Of course, I've really enjoyed your exploration of uxn, and all your comments are accurate.
Uxn11 has a special device to spawn linux processes(like playing a mp3 on disk with aplay), it can be disabled in devices/console, I wonder why it would be acting up, left doesn't do any request to the console's special ports I think, I'll have to double-check.
Left is pretty heavy, it does A LOT, it's definitely not a simple text editor, not only does it do a lot of work locating symbols and navigation strings, the front-end uses a proportional font and does a lot of positioning for it.
I don't think left would be a good candidate for zorzpad, I can imagine a simpler IDE that uses fixed width font, and doesn't try to make any sense of the tal code, syntax highlight, and doesn't support utf-8 glyphs - But Left is not it.
I've ported the classic macintosh notepad application, which I now use daily for taking notes, it has proportional font support, but is monochrome and has a small window, doesn't do anything fancy. Expanding this into a proper text editor with scrolling might be more realistic than trying to fit left to a monochrome screen.
But really, I think it'd be better to write a whole new text editor specifically for zorzpad, left has a very specific goal in mind, and I can imagine one like it designed specifically for the zorzpad. Writing text editors, or block editors, is an art that shouldn't be forgotten, anyone who's got an opportunity to write one, should do it.
I've read as much of your works as I could find, you've been a big influence on the work I do nowadays, it's an honor to read a message from you. Thank you.
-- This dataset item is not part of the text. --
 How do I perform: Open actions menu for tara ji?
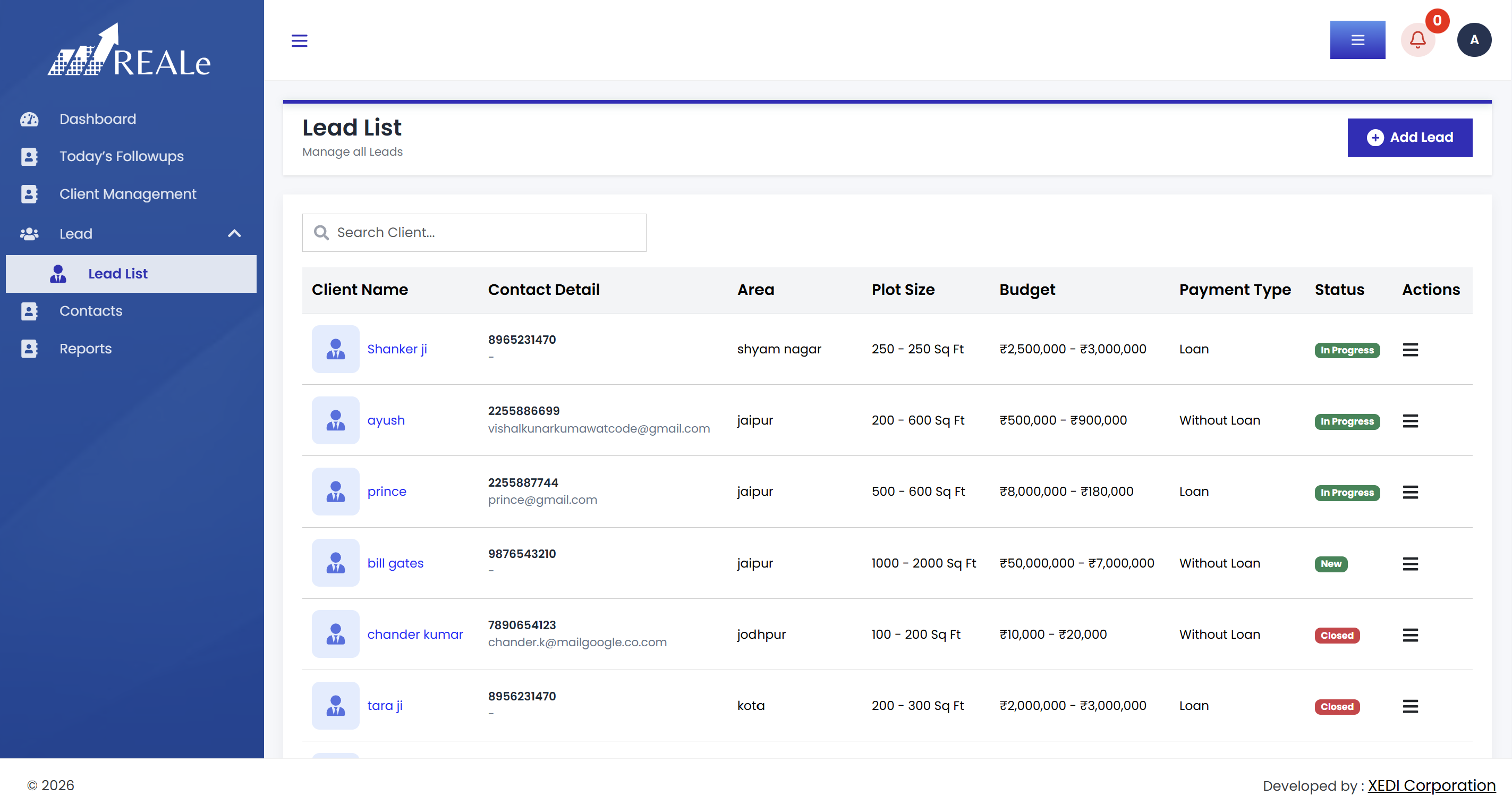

aw, thanks, i'm really flattered—i admire your work a lot, and i'm glad to hear i've contributed somewhat to it. you're very welcome
as for proportional fonts, a few years back i wrote a microbenchmark for proportional font layout with word wrap to see how cheap i could get it. it's http://canonical.org/~kragen/sw/dev3/propfont.c (maybe make sure you redirect stdout to a file if you run it), and it uses the n×6 font i designed for http://canonical.org/~kragen/bible-columns, derived from janne kujala's 4×6 font. the notes in the comments say that on my old laptop it ran at 70 megabytes per second, which is probably about 60 instructions per byte. if you redrew 32 lines of text with 32 characters each (about what you could fit on the zorzpad's two screens) it would be about 60000 instructions, about a microsecond at the apollo3's theoretical 60 dmips; that might be a reasonable thing to do after each keystroke. and there are some notes in there about how you could optimize it more
running the same benchmark on my current laptop i get numbers from 64 to 68 megabytes per second, but for comparability with the editors, i should say that cachegrind measures 1,482,006,535 instructions for running 100000 iterations of rendering 126 bytes, which works out to about 118 instructions per byte and 120 000 instructions for the screen-redrawing example
(of course that computation takes about 2 microseconds, while actually updating the screen will take 50000 microseconds according to the datasheet, 16700 microseconds according to some other people's experimental results, so the computation may not be the tall pole in the tent here)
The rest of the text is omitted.